Un piccolo passo, senza passare per il tribunale. È bastata una diffida per smuovere le acque dei due colossi del web: Google Inc e Youtube LLc.
Google e Youtube hanno accettato di rimuovere gli Url che riconducono ai video e alle foto di Tiziana Cantone, la trentunenne che si è suicidata il 13 settembre a Mugnano, dopo essere finita nel tritacarne di internet con dei video dal contenuto hot, senza il suo consenso. Il risultato di resa dei colossi del web è ben poco, ma sono indicativi di un modo di agire diverso da quello stabilito da Facebook che ha impugnato la sentenza di condanna del tribunale di Napoli nord con il risultato di un secondo «no» pronunciato dai giudici.

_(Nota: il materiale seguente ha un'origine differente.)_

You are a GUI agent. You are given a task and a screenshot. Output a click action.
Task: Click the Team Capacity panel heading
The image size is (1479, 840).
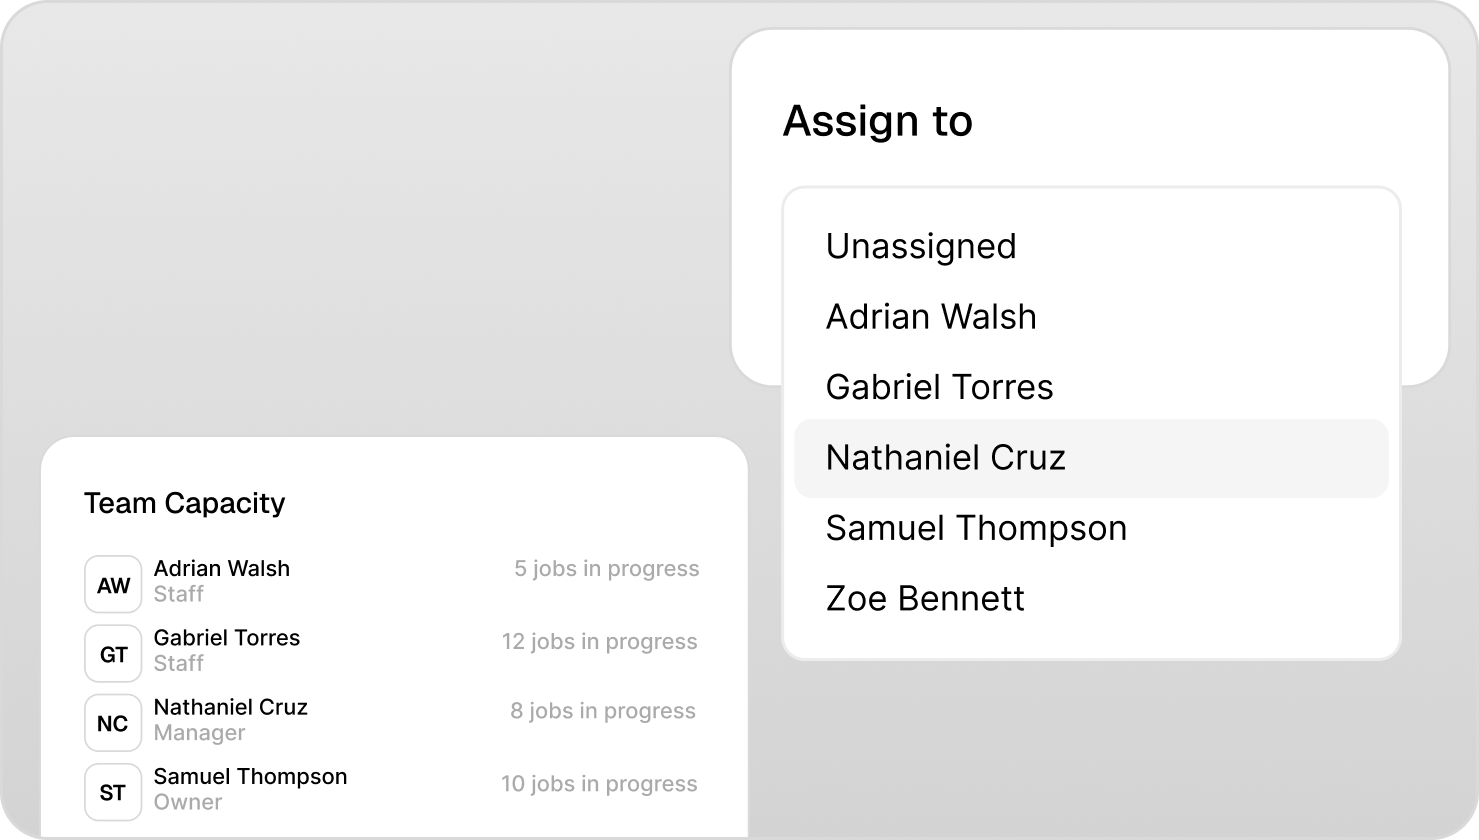[x=184, y=503]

Peraltro definitivo e non impugnabile, riporta il Mattino.
C’è, però, ancora un «ma». E ruota attorno al Serp, acronimo di Search Engine Resul Page: pagine di risultati fornite da un motore di ricerca. È come scavare in un sacco che ne contiene un altro e un altro ancora. In sostanza, se Google garantisce la cancellazione dal suo sistema di ricerca del nome «Tiziana Cantone», non può però garantire che ciò avvenga per i siti web o per gli hosting provider che, in qualche modo, rimandano a Google. E non può cancellare tutti gli altri contenuti futuri, se non segnalati. Fino ad ora sono circa 180 presenti in rete.
Tecnicamente «non è possibile deindicizzare le pagine che includono altre notizie lecite». Una vittoria a metà.